文●圷 滋夫(あくつしげお/映画・音楽ライター)

 冒頭、幼馴染と思われる二人の男の会話が聞こえてくる。やがて映し出されるその姿はぼんやり見えるだけで、手前にアップで映る老人の無表情な横顔にピントが合っている。まるで大胆な浮世絵のような構図だ。老人は一方の男から「パパ」と話しかけられるが、不機嫌そうに短い言葉を投げ捨てるだけだ。そしてカメラは老人を追い、その淡々とした描写は彼の気難しい人となりと視力の衰えをさりげなく伝える。斬新でいて簡潔なその導入の鮮やかさに、いきなり引き込まれていた。

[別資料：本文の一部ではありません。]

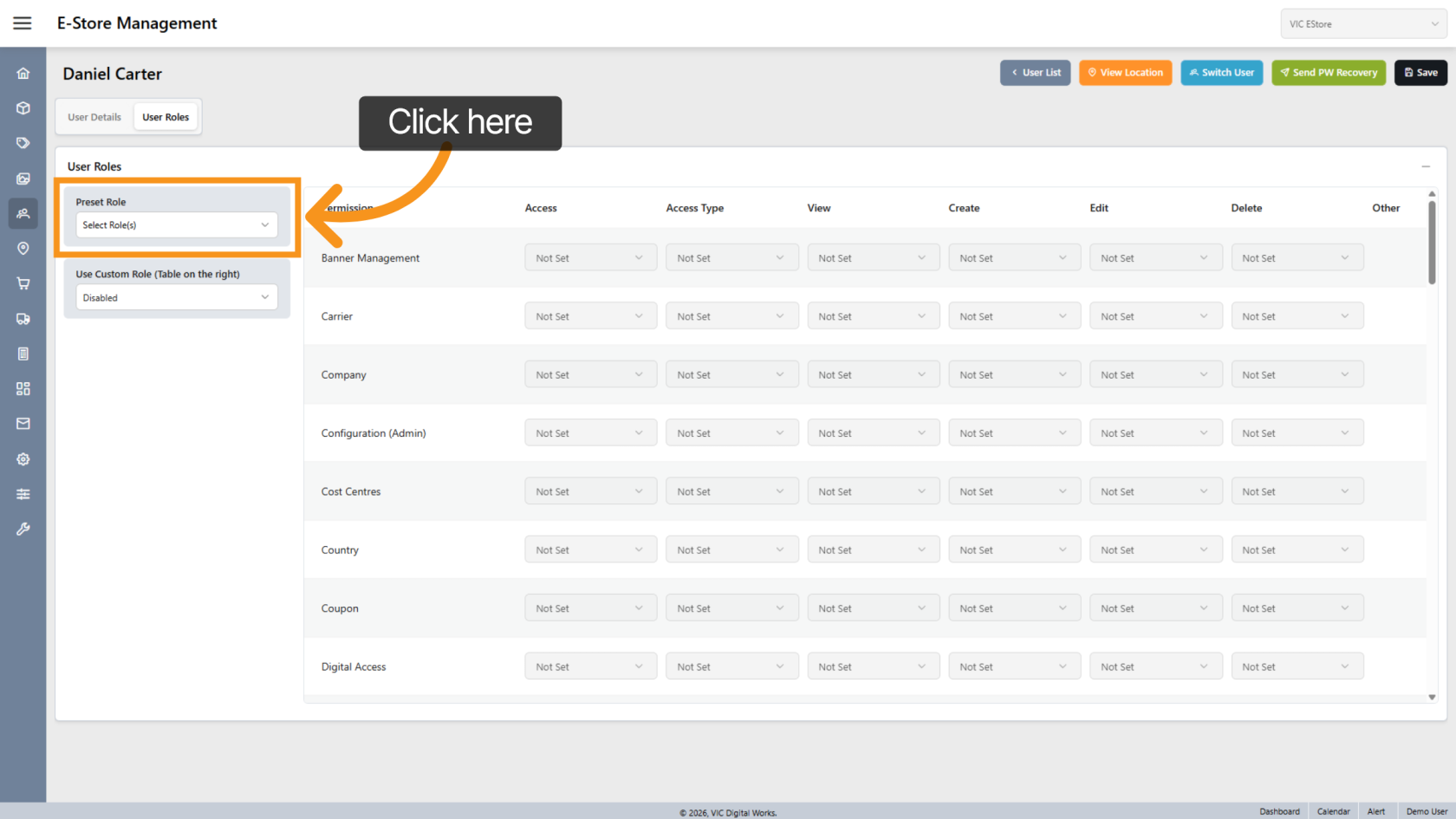
Task: Collapse the User Roles panel
Action: click(1426, 166)
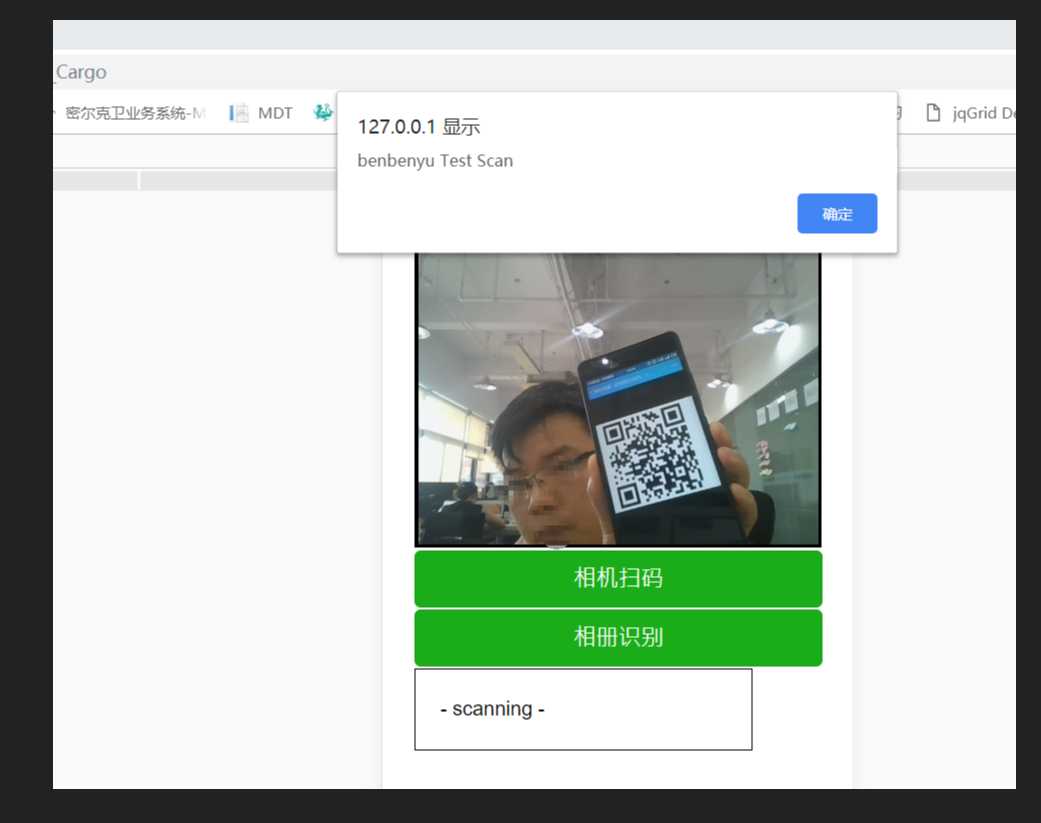Screen dimensions: 1041x823
Task: Click the 确定 button in the alert
Action: (836, 214)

 舞台はブラジル南部のポルトアレグレ。46年前にこの地にやって来たエルネストは妻に先立たれ、今は一人で暮らしている。そしてサンパウロに移り住んだ息子のラミロから部屋の売却と同居を持ちかけられているが、全く聞く耳を持たなかった。ある日ふとしたきっかけで知り合った若い娘ビアに、旧知の女性ルシアからの手紙を代読してもらい、その返事の代書を頼んだことから交流が深まるが、彼女は隠れて不穏な動きを見せる……。